Selected text:

· · · · ·

Gil Bailie writes about the 1989 execution of serial killer Theodore Bundy, when hundreds of men, women and children camped outside the Florida prison in a festive spirit one reporter likened to a Mardi Gras.  The same reporter described the event as "a brutal act.. [done] in the name of civilization (1995, p. 79)."  Bailie reflects on that commentary thus:  "It would be difficult to think of a more succinct summation of the underlying anthropological dynamic at work: a brutal act done in the name of civilization, an expulsion or execution that results in social harmony.  Clearly, after the shaky justifications based on deterrence or retribution have fallen away, this is the stubborn fact that remains: a brutal act is done in the name of civilization.  If we humans become too morally troubled by the brutality to revel in the glories of the civilization made possible by it, we will simply have to reinvent culture.  This is what Nietzsche saw through a glass darkly.  This is what Paul sensed when he declared the old order to be a dying one (I Cor. 7:31).  This is the central anthropological issue of our age (1995, p. 79)."

The hiddenness of this dynamic is part of its potency.  That the violence towards the scapegoat mirrors the original violence is not recognized.  Hence Jesus’ words from the cross: "Father, forgive them, for they do not know what they are doing (Luke 23:34a)".  The just deserts of the action appear patently obvious to the scapegoaters at the time.  The "bad" violence of the scapegoat is by mysterious alchemy transformed into the "good" violence of scapegoating often through legitimate structures.  The most obvious of these with reference to crime is the criminal justice system itself!  Vigilante action is also a part of that.  The unanimity of the mob, the spontaneous action of everyone, and a resultant catharsis of violence produce community peace.

The hiddenness of scapegoating is precisely why Sister Helen Prejean helped produce the movie version of her book, Dead Man Walking.  She wrote: "I am convinced that if executions were made public, the torture and violence would be unmasked, and we would be shamed into abolishing executions (1993, p.197)."  Prejean therefore supports live TV broadcasts of executions.  We know however, from her movie, and from others such as Clint Eastwood’s Unforgiven, that such unmasking potentially becomes a new modeling of violence.  Further, confronted with our own violence, we can become more violent.  As Girard has demonstrated, the story of Christianity is a grand unmasking of the legitimacy of violence.  Yet majority Christianity since the fourth century has promulgated and supported the same state violence that killed its Founder!3

One commentator on Girard writes: "The central goal of Girard's writings is to reveal and condemn the moral and psychological falsity of this form of "salvation" [the crowd's scapegoating violence].  He accomplishes this revelation by applying a hermeneutic of suspicion to social phenomena.  If a society puts people to death because of their alleged guilt, or subhuman nature, Girard sees the operation of a mechanism which grinds up individuals for the sake of a supposed greater social good.  The scapegoat mechanism is one side of the great either/or of human existence: either a society will sacrifice victims to meet the psychological needs arising out if its 'ontological sickness', or human beings will follow the way of the Kingdom of God, which is the way of love of the neighbor (Bellinger, forthcoming, pp.117 & 118)."

The Sex Offender as Scapegoat

There are two features of contemporary society which contribute to viewing the sex offender as a scapegoat.  Both reflect in a sense, the ‘ontological sickness’, the crises of being, that we face at the end of the second millennium. The first is the obsession of North American culture with sex and sexuality.  The second is the impact of an emerging globalized economy and the inherent uncertainties that accompany such a shift.

· · · · ·

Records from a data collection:
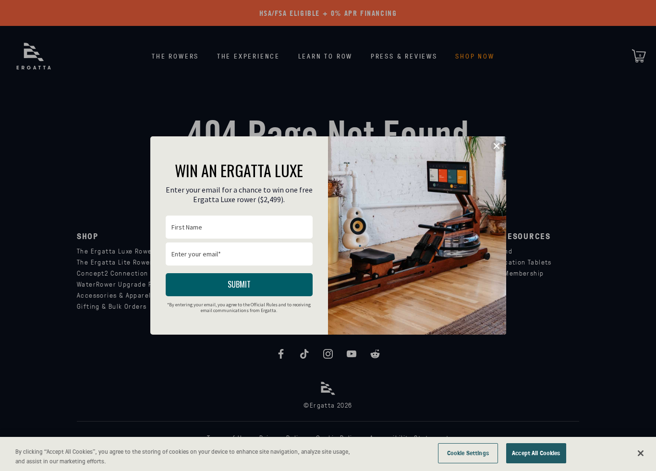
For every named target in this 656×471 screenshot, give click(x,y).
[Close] (640, 453)
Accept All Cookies (536, 452)
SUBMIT (239, 284)
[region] (328, 454)
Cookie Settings (468, 452)
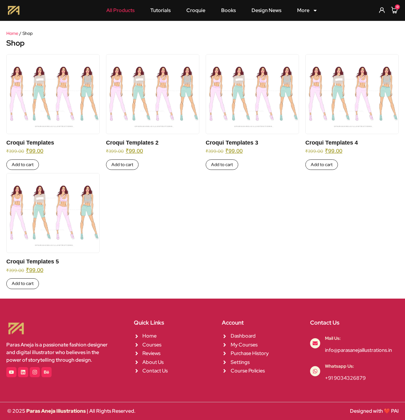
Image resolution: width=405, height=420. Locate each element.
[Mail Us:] (315, 343)
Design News (266, 10)
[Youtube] (11, 372)
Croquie (195, 10)
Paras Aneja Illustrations (56, 411)
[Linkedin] (23, 372)
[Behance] (46, 372)
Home (12, 33)
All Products (120, 10)
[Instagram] (35, 372)
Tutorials (160, 10)
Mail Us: (333, 338)
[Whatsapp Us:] (315, 371)
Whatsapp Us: (339, 366)
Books (228, 10)
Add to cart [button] (23, 164)
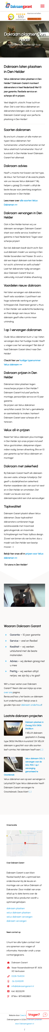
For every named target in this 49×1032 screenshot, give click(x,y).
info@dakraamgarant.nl (22, 986)
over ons (8, 692)
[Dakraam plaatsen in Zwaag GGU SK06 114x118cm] (13, 728)
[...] (41, 749)
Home (10, 45)
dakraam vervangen (17, 921)
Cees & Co (24, 1015)
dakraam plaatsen (16, 908)
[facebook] (25, 1030)
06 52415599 (17, 981)
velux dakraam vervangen (19, 916)
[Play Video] (24, 595)
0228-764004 (17, 976)
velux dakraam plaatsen (19, 912)
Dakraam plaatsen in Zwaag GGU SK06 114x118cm (34, 725)
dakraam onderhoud (31, 705)
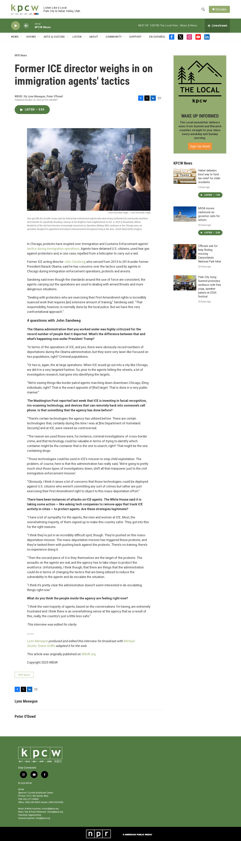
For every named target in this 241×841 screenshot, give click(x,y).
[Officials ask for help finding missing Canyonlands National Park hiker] (184, 251)
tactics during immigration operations (53, 248)
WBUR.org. (89, 654)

· · · · ·

Exercise requirements:
**a.** List every distinct four-digit year that appears in the text on scapegoating.
**b.** Write the next part of the text on scapegoating, picking up after its last sentence.
The items have no role in this work.

Responses to the tasks:
**a.** 1989, 1995, 1993

**b.**
From television shows like Jerry Springer to the sexual proclivities of the President, popular culture is saturated with sexual icons.  This obsession extends to sexual crimes as well.  The article "Torch Song: At the peripheries of violence and desire", (Harper’s Magazine, August 1998) explores both sides of this reality.  It is a striking memoir of a crime reporter and his personal journey into the darkness of sexual obsession even as he explored professionally the terrain of sexual offending.  Charles Bowen reflects,

  "There are five things I know to be true.  These rules come out of my explorations.
 1.    No one can handle the children.
 2.    Get out after two years.
 3.    Always walk a woman to her car, regardless of the hour of the day or the night.
 4.    Don’t talk about it; no one wants to hear these things.
 5.    No one can handle the children.

"The fourth lesson is the iron law.  We lie about sex crimes because we lie about sex.  We lie about sex because we fear what we feel within ourselves and recoil when others act out our   feelings.  American society has always been more candid about murder ("I felt like killing him," we can say out loud) than about the designs we have on each other’s bodies (Harper’s, 1998, pp.46-47)."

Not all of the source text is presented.